Records from a data source
=== Begin Enclosure ===
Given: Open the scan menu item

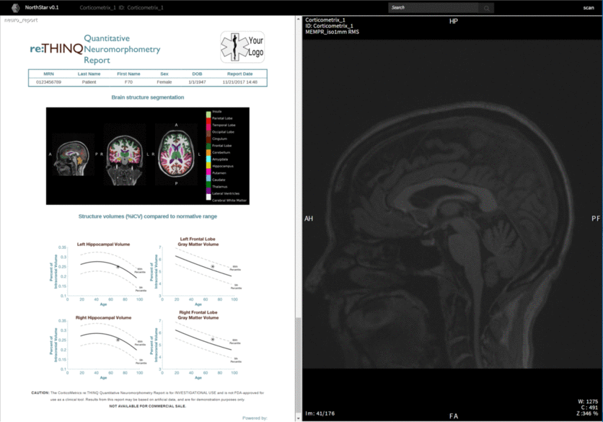Looking at the screenshot, I should pos(588,7).
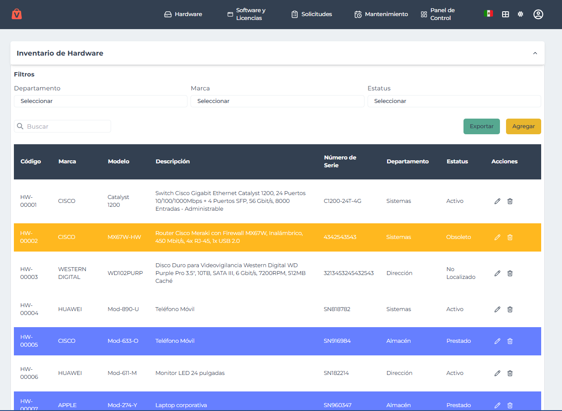Screen dimensions: 562x411
Task: Open the Mantenimiento menu item
Action: pyautogui.click(x=381, y=14)
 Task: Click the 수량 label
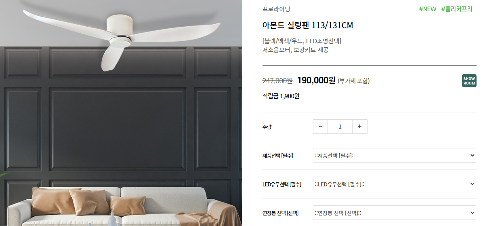(x=267, y=127)
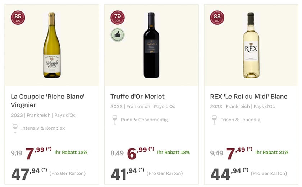Screen dimensions: 302x187
Task: Click the 88 points rating badge
Action: (x=217, y=18)
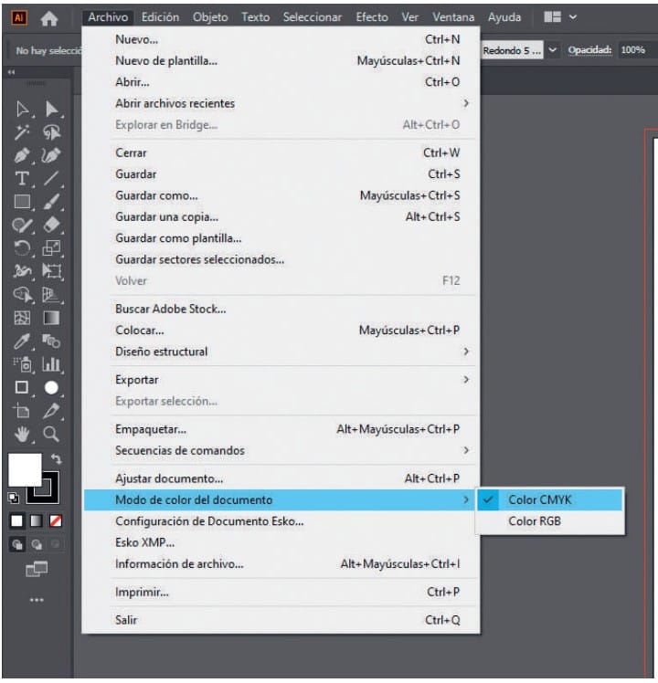Choose the Rectangle shape tool

pyautogui.click(x=23, y=202)
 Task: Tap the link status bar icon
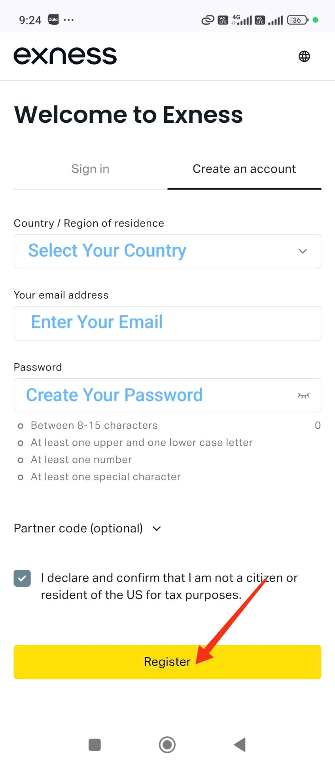point(208,20)
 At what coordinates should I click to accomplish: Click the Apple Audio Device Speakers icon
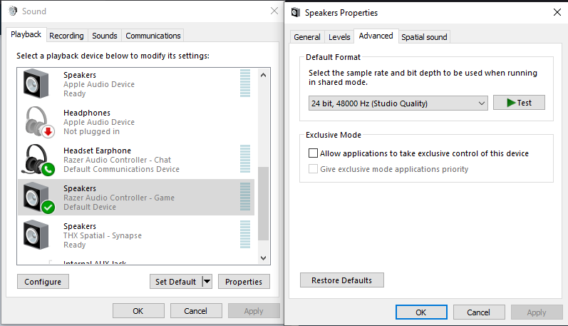(39, 84)
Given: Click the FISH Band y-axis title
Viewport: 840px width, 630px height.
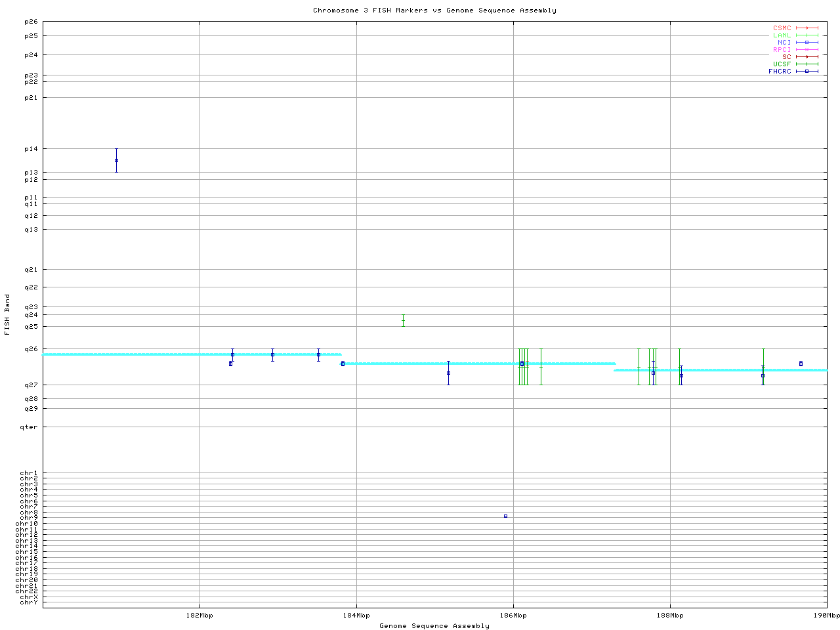Looking at the screenshot, I should tap(7, 315).
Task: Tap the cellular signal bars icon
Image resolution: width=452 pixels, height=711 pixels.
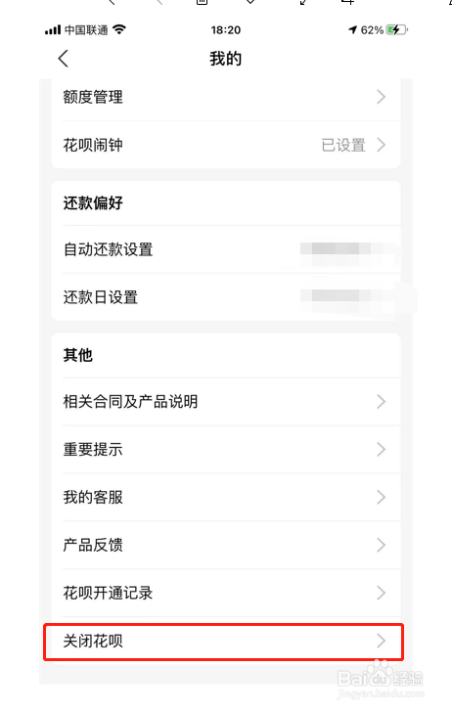Action: [x=53, y=30]
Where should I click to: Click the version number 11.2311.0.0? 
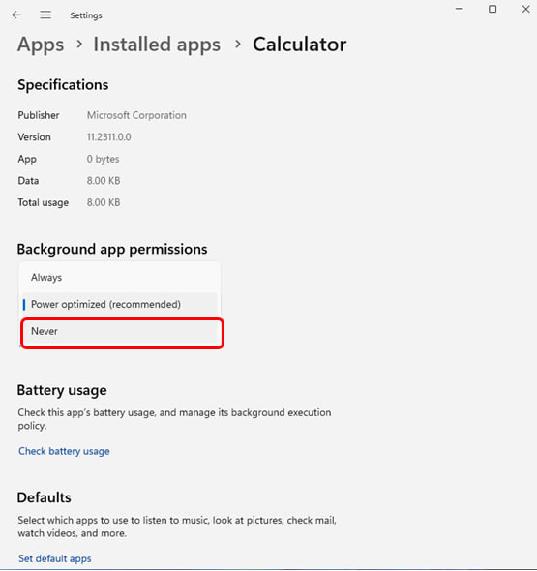[109, 137]
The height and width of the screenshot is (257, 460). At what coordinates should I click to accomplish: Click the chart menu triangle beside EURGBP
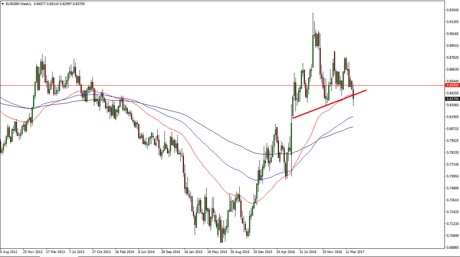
=== End Enclosure ===
**What you are asked to do**:
Your copy should hold exactly the lines from the line bearing "Task: Tap the link status bar icon" through the end of the data, both included, and no pictures or anything further.

**Exercise result**:
 Task: Tap the link status bar icon
point(208,20)
 At what coordinates should I click to accomplish: Click the Apple Audio Device Speakers icon
(39, 84)
Given: Click the FISH Band y-axis title
Viewport: 840px width, 630px height.
Looking at the screenshot, I should tap(7, 315).
Task: Tap the cellular signal bars icon
Image resolution: width=452 pixels, height=711 pixels.
Action: [x=53, y=30]
Where should I click to: Click the version number 11.2311.0.0? 
[109, 137]
The height and width of the screenshot is (257, 460). At what coordinates should I click to accomplish: Click the chart menu triangle beside EURGBP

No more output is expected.